** Objectif 1 **
D'après le récit de voyage, vers quelle heure sont-ils partis pour monter la route menant à l'autre village ?
** Objectif 2 **
Recopiez fidèlement le passage du récit de voyage qui commence par « Baie des vierges » et se termine par « que des herbes. ».
** Objectif 3 **
Selon le récit de voyage, quels sont les établissements que possède le village ? Énumérez-les tous.

** Document source **
□ □ □ □ □
Un autre jour nous sommes montés en haut de la route qui emmène à l’autre village (Omoa, le village principal). Heureusement nous sommes partis tôt (vers 7h du matin) car la route est en plein soleil avec peu d’abris. De plus elle grimpe avec des pentes plus pentues que nos routes françaises. On est monté à la croix qui surplombe la vallée et puis à l’antenne du relais téléphonique. De là nous avions une superbe vue sur la baie, sur les bassins versants des monts qui nous entourent et sur notre bateau. 

 

Baie des vierges vue de la BTS
(antenne téléphonique) 

Nous avons eu de la chance car l’après-midi même, un incendie s’est déclaré brulant toute une grande partie de la montagne pendant toute la nuit. 3 voiliers sont d’ailleurs partis en prenant peur, les flammèches incandescentes pouvant arriver sur les bateaux. Il faut dire que c’était impressionnant de voir la montagne en feu, toute incandescente de nuit. Mais heureusement tout s’est bien terminé, le feu n’ayant détruit que des herbes. 

Avant le feu

Après l'incendie

Amis voileux, dans le village il n’y a qu’un seul magasin d’alimentation, une poste et une mairie.  Il n’y a pas de distributeur d’argent et il n’y a pas d’endroit pour jeter les poubelles. Il faut demander aux habitants qui proposent de vous les bruler à condition de les trier avant. Souvent aussi les habitants nous ont demandé du matériel comme des amarres ou des cordes pour attacher leurs animaux. C’est un moyen d’échange car les voiliers arrivants de Panama n’ont pas de Francs Pacifiques et aucun moyen d’en avoir avant Hiva Oa.

Alain a proposé aussi ses services pour aider à la réparation d’outils. Plusieurs sculpteurs avaient des soucis avec leur outil Dremel. Alain a ainsi pu les aider en refaisant plusieurs interrupteurs que la poussière avait « brulé ».
□ □ □ □ □
** Jeu de données **
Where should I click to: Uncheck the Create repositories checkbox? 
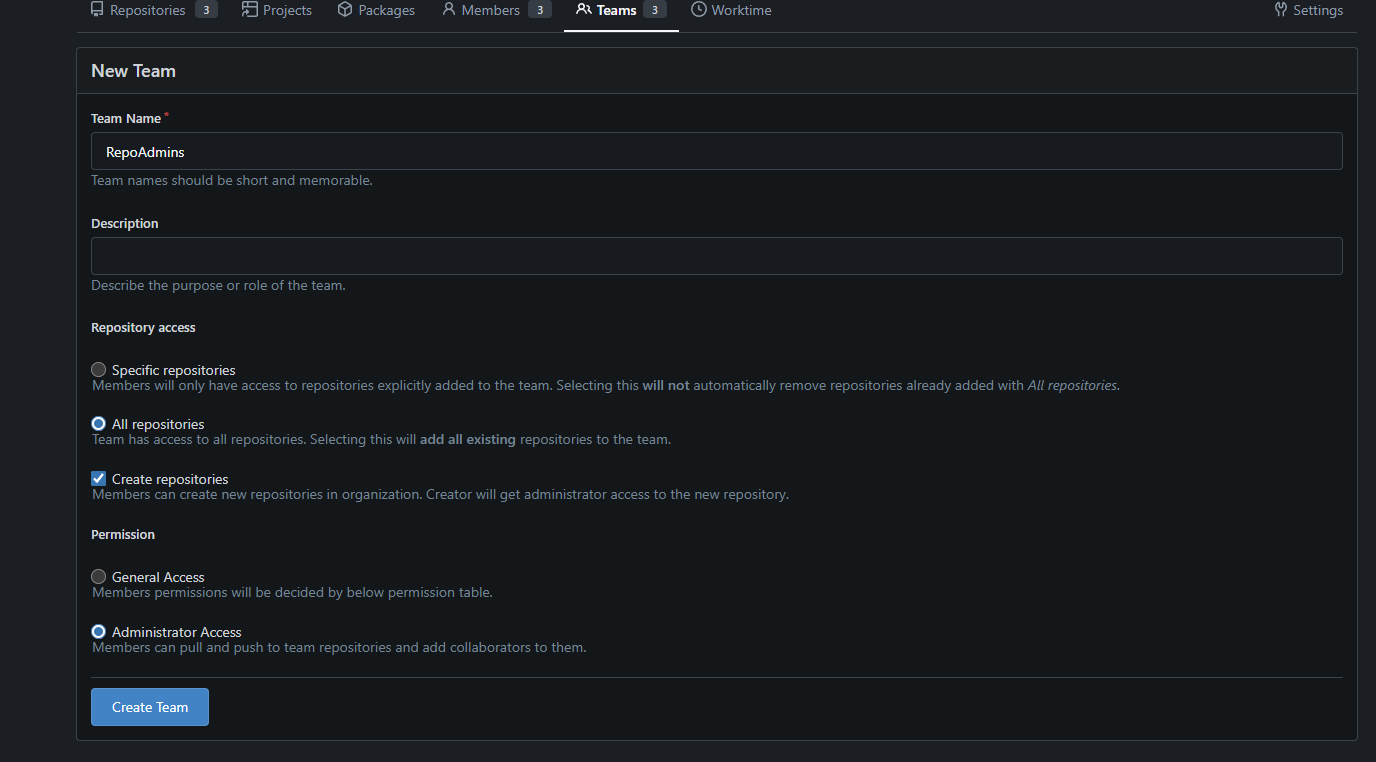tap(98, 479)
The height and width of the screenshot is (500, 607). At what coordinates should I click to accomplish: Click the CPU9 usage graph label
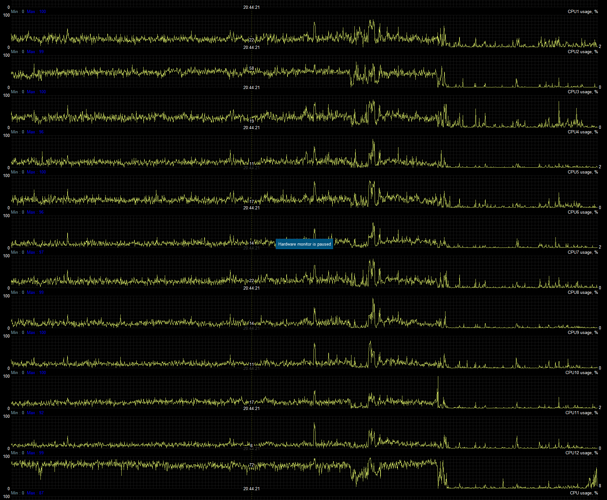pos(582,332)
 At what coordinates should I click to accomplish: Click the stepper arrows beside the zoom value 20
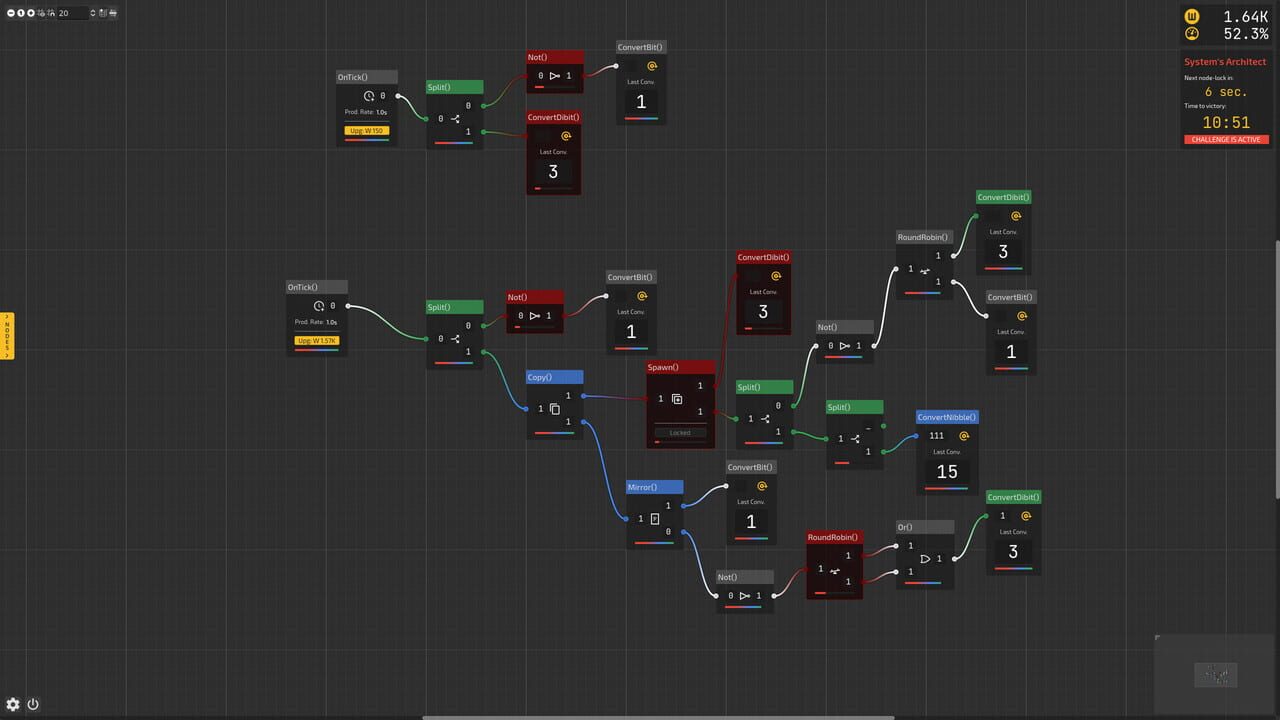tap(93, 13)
□ □ □ □ □
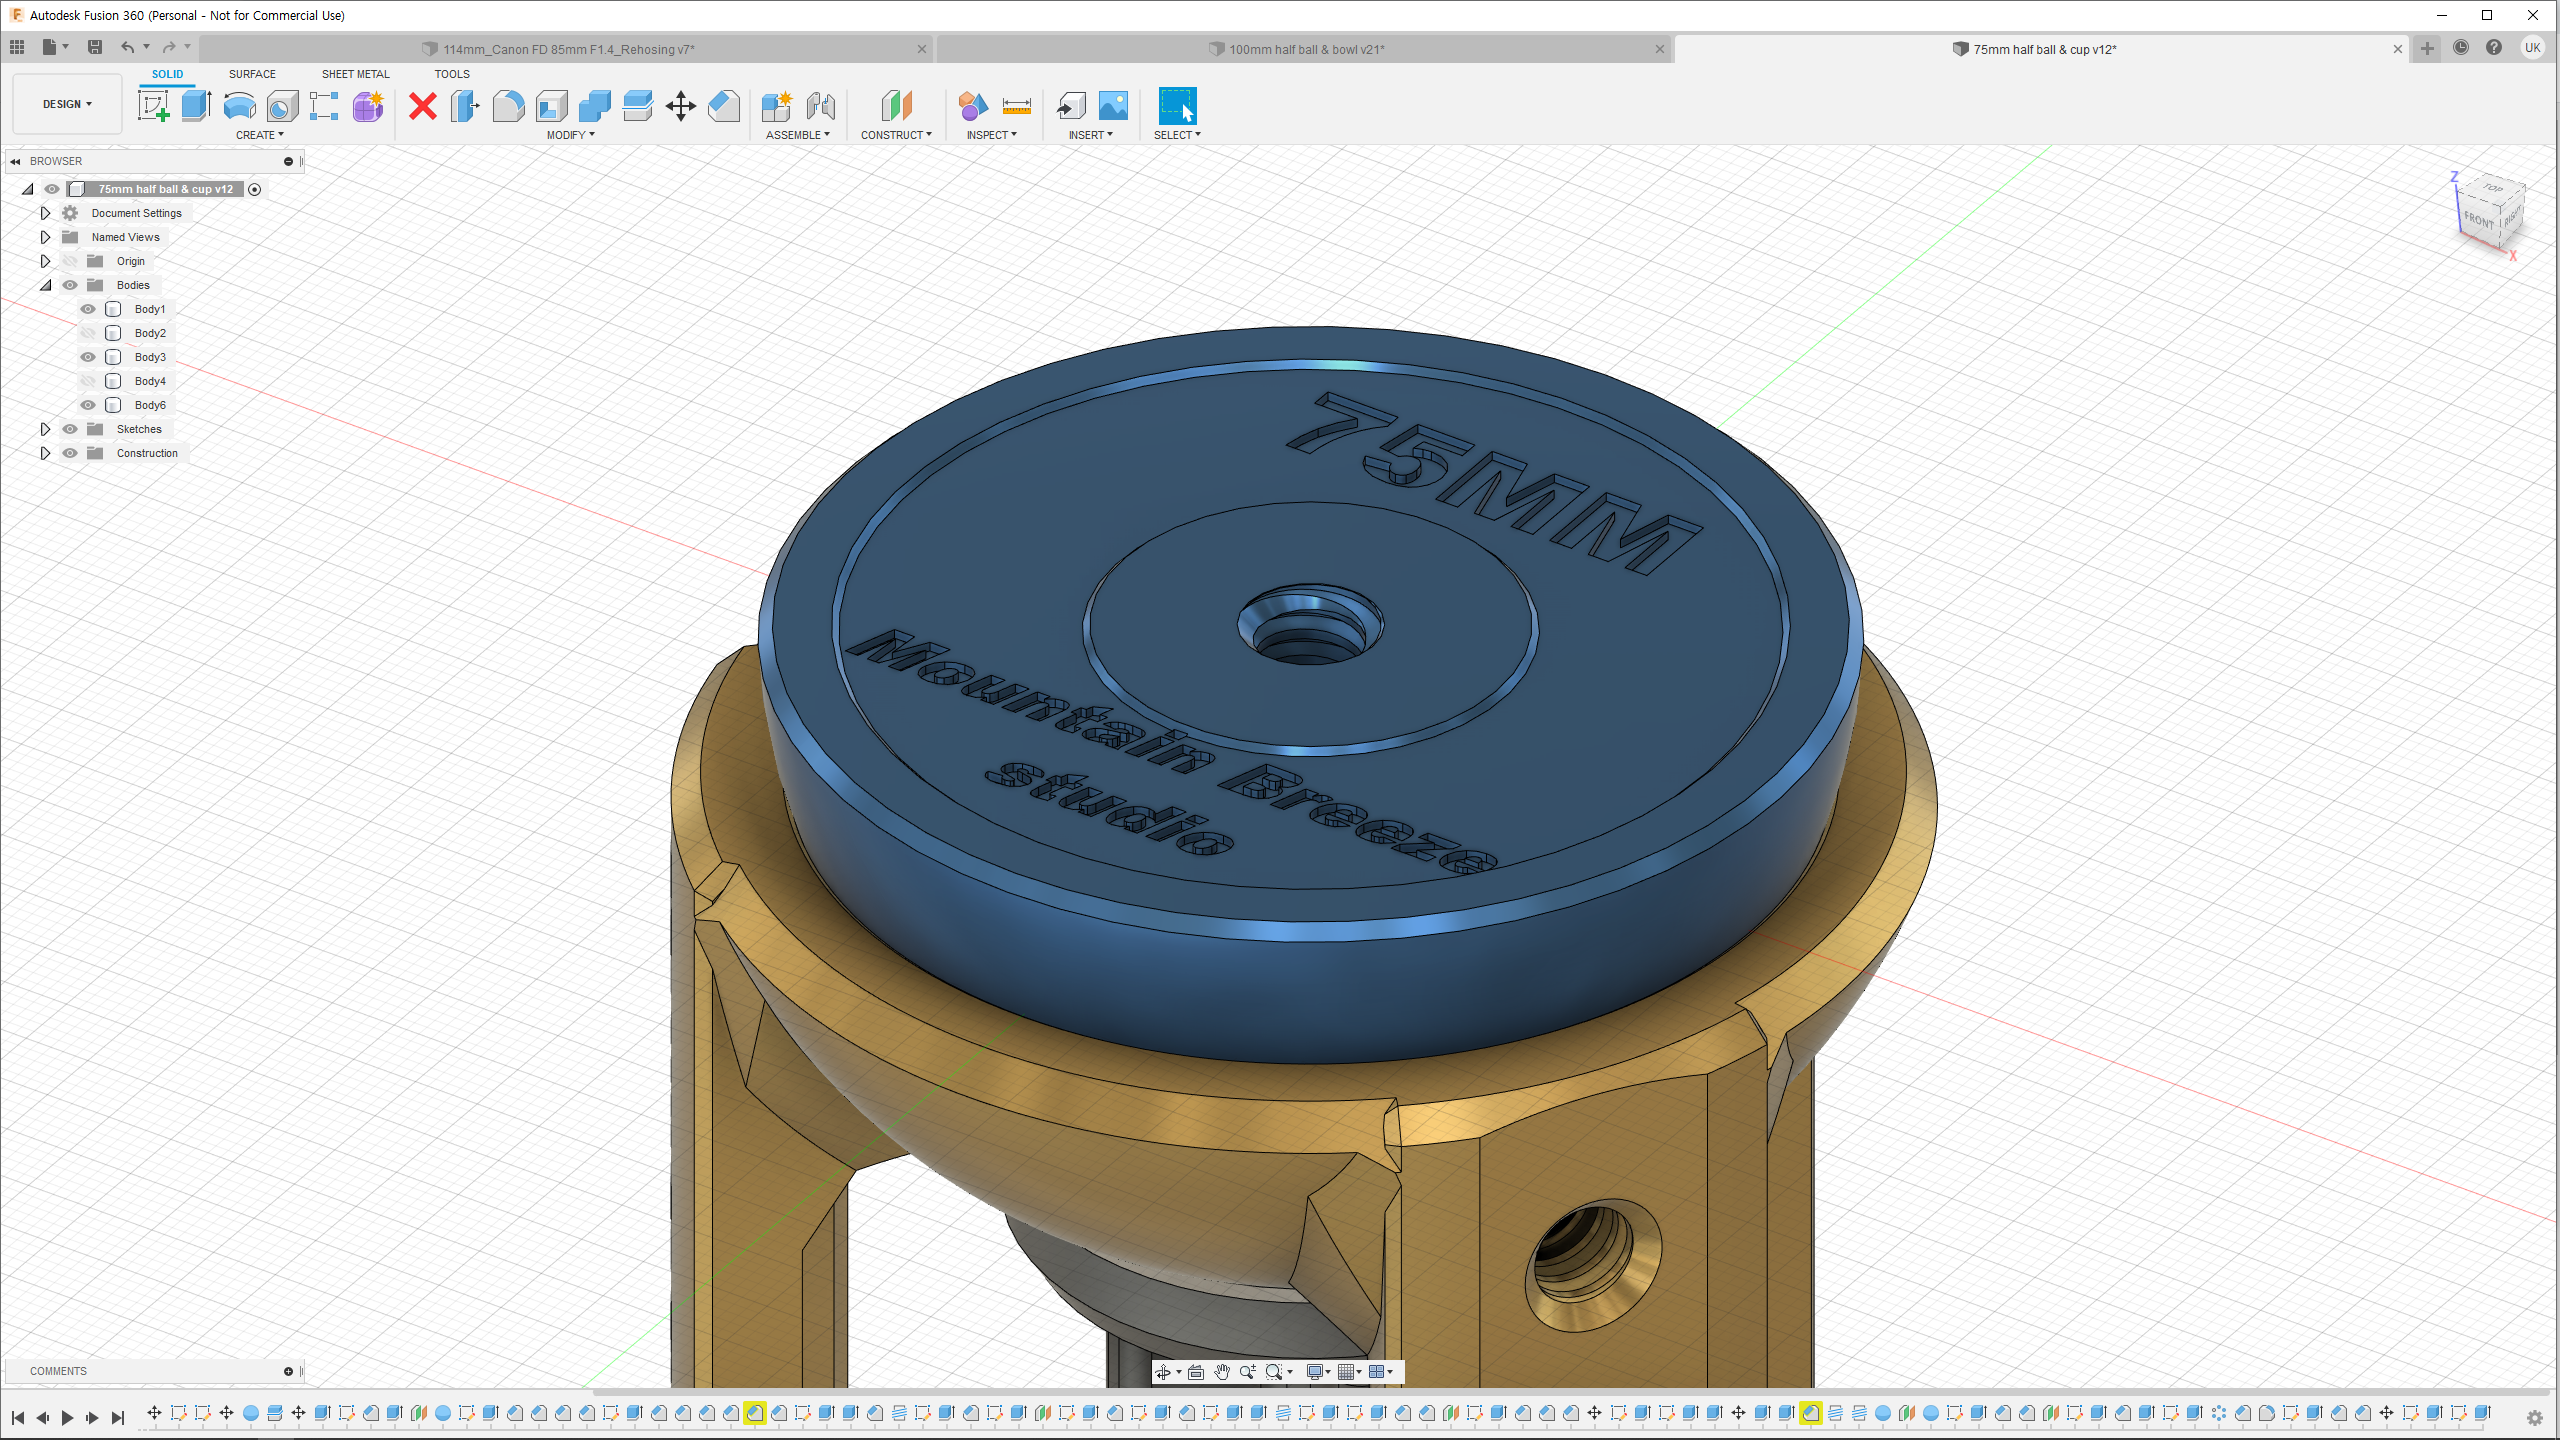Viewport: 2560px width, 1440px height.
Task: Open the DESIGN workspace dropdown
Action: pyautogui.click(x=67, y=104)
□ □ □ □ □
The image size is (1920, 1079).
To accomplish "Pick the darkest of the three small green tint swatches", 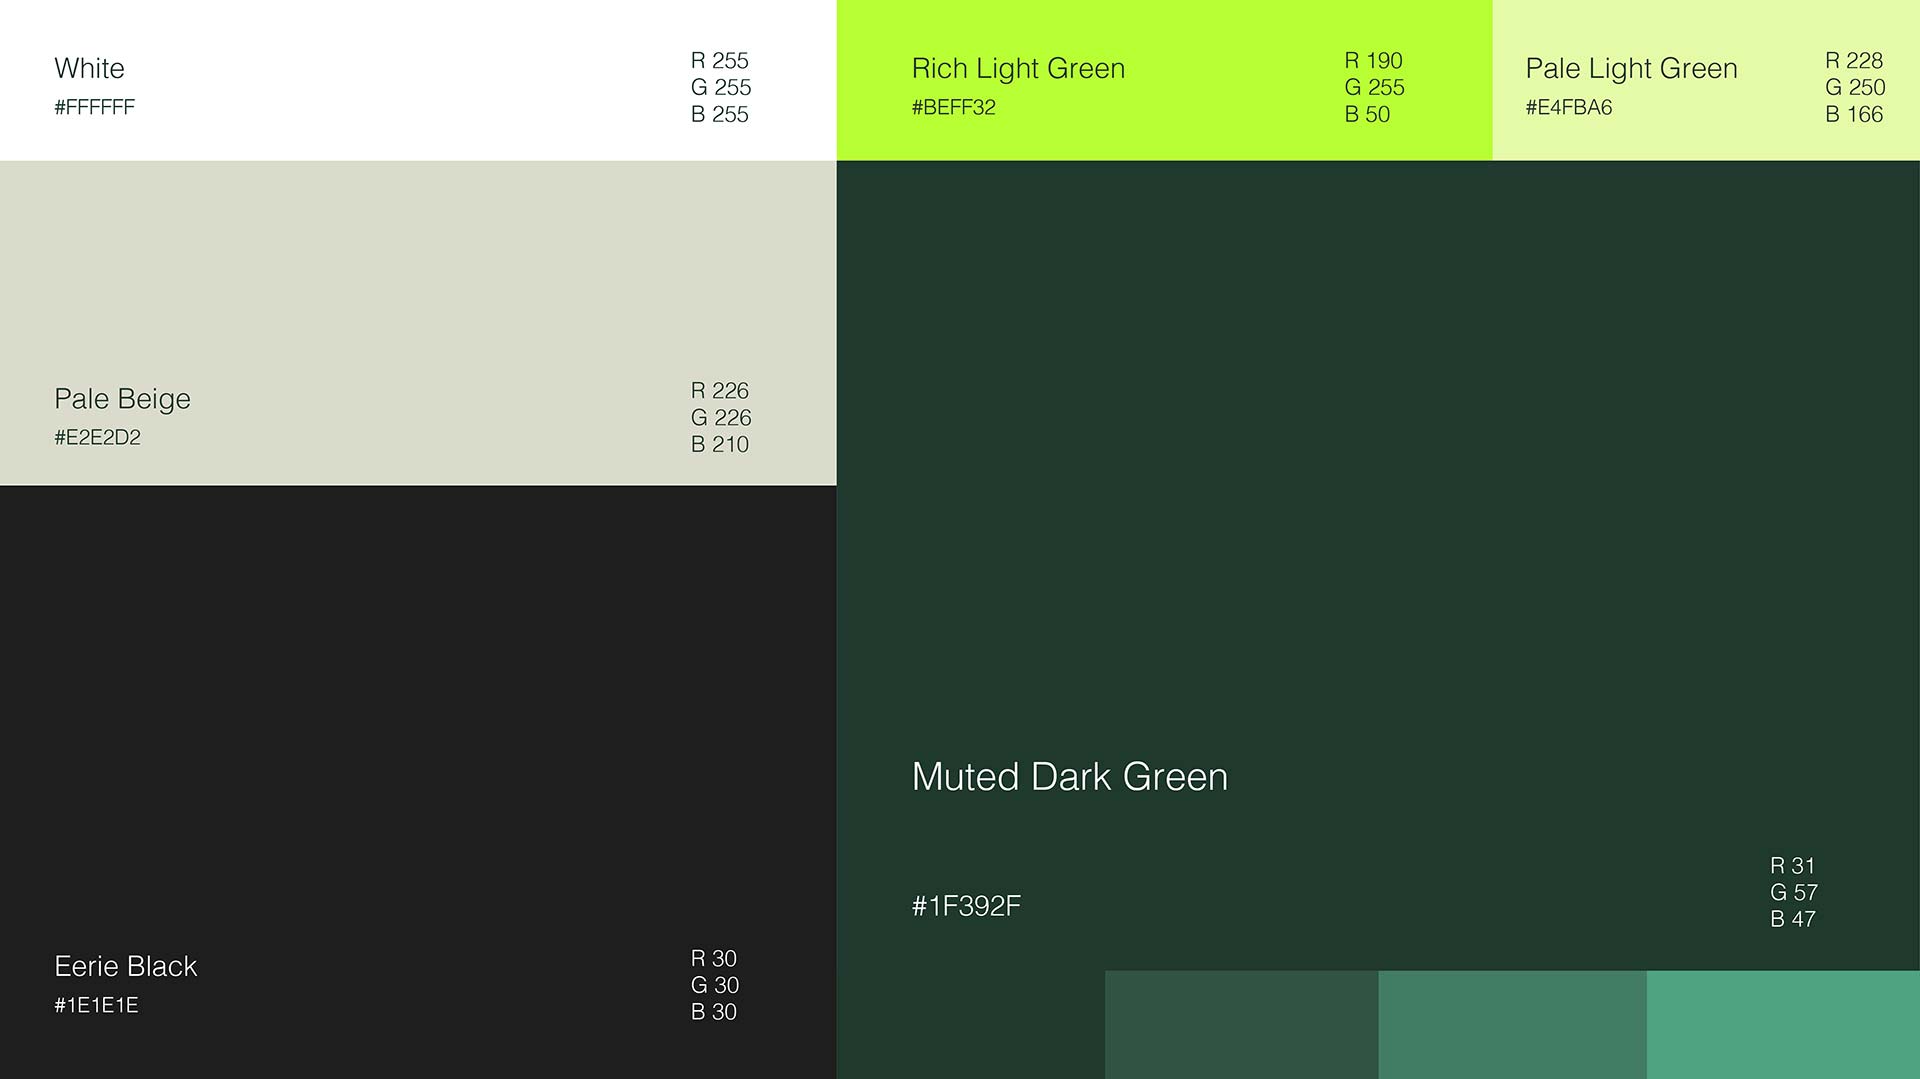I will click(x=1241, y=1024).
□ □ □ □ □
** Réponse rédigée 1 **
Vers 7h du matin.

** Réponse rédigée 2 **
Baie des vierges vue de la BTS
(antenne téléphonique) 

Nous avons eu de la chance car l’après-midi même, un incendie s’est déclaré brulant toute une grande partie de la montagne pendant toute la nuit. 3 voiliers sont d’ailleurs partis en prenant peur, les flammèches incandescentes pouvant arriver sur les bateaux. Il faut dire que c’était impressionnant de voir la montagne en feu, toute incandescente de nuit. Mais heureusement tout s’est bien terminé, le feu n’ayant détruit que des herbes.

** Réponse rédigée 3 **
Un magasin d'alimentation, une poste et une mairie.